Would you recommend only learning Python 3, or is there value in knowing Python 2?
Arnold: It’s useful to know both. Having Python 2 knowledge is important. I always used Python 3 when building something new. But you still need to know Python 2 because there’s so much of it still out there; many proof-of-concept code and shell scripts are still written in Python 2. You need to understand it to make sure you’re not accidentally putting malware on your own machine. If you know Python 3, you’ll be able to learn Python 2 well enough.
What are some differences between Python 2 and 3?
Arnold: There are differences between Python 2 and 3 to be aware of. The big one for me was how Python 3 supports Unicode out of the box. Python 2 has strings and bytes. When you get used to those, they’re not a problem. But you’ll often encounter issues when trying to read a string. For example, you’ll say, ‘I don’t understand this because it’s using ASCII encoding by default.’ It’s easier with Python 3 because it’s a Unicode string.

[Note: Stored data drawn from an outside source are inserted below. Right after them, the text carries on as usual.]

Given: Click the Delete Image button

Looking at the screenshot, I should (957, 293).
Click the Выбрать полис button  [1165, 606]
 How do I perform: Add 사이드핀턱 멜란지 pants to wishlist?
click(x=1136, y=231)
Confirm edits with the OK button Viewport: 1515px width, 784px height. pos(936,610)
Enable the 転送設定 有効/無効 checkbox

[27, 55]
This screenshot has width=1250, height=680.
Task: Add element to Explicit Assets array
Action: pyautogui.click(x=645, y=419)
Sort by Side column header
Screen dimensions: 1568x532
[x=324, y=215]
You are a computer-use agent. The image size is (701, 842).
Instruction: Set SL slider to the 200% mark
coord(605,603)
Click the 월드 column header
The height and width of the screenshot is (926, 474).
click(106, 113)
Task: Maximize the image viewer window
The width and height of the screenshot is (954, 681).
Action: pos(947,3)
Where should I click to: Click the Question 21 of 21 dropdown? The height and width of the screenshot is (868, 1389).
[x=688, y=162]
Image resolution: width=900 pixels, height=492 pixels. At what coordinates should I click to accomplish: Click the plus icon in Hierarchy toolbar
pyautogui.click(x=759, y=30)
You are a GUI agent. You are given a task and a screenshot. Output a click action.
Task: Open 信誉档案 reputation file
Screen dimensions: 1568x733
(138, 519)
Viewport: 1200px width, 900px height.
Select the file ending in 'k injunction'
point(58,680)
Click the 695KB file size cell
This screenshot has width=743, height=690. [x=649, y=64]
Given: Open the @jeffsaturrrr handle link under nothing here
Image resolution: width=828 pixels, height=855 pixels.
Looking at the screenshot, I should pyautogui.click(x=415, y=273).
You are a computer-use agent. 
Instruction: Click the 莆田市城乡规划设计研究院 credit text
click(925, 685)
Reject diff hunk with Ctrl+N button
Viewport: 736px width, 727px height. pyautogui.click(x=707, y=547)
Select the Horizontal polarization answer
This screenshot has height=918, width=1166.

The biggest changes between Python 2 and 3 are under the surface. For example, if you’re dealing with socket communication, you’ll experience the biggest differences between versions 2 and 3 because you need bytes to do encoding and decoding for the former.
The thing that got me was that running print() with Python 2 had to be a statement, and now it’s a function, meaning you need to put what you want to print in the parentheses. I know that sounds like a small thing, but it’s a difference in the syntax you’ll see. You can often look at how a Python script uses the print statement to know if it’s version 2 or 3.
There are also small syntax sugar changes in Python 3 I like. For example, take anytime you want to lock and unlock something. Sometimes, you forget to do that second part, or you want to enter a function and exit. Python 3 has a context manager, which was another big change. With Python 3, you can say with and some function, and the context manager will guarantee that you exit it cleanly. You can say with open(filename) and then do whatever you need to do, and you don’t have to close it — the context manager will close it immediately once you’re outside that block.
Are there any other programming languages beginners should learn?
Arnold: JavaScript is a great one to know — you’re going to run into so much of it if during web application testing. Learn how to manipulate or at least read JavaScript, and see what weaknesses you might find in it. Use Python for generic scripting and JavaScript for web development.
If speed is an issue, Go is a nice language to know. It compiles to an executable and can be run anywhere, unlike Python, which you need to have installed everywhere it’s run.
Justin Seitz: When it came time to pull out Metasploit and do customizations, I really struggled because I didn’t learn Ruby. I’ve also seen an uptick in the usage of Go for developing some tools, but I haven’t found a programming language quite as versatile for pen testing and intelligence gathering as Python.
What do you recommend readers do after finishing the book to continue their education in pen testing in general or Python?
Seitz: Practice. Join CTFs [capture the flag, an infosec competition]; work on reverse-engineering challenges and hack-the-box VMs. All of these are great places to keep your skills sharp.
What tools do you find yourself using when pen testing that you’d suggest people learn?
Seitz: The most important thing about pen testing for me was not the tools, but network and OS knowledge. Once you fundamentally understand how low-level tasks work in Windows and Linux and how network traffic is moved around or filtered, you can jump to any tool and largely understand how to use it. We often teach people tools first today, but they don’t always understand why something isn’t working until it doesn’t. Only then do they learn the core knowledge. Start with the mundane, arcane educational aspects — it’s still important.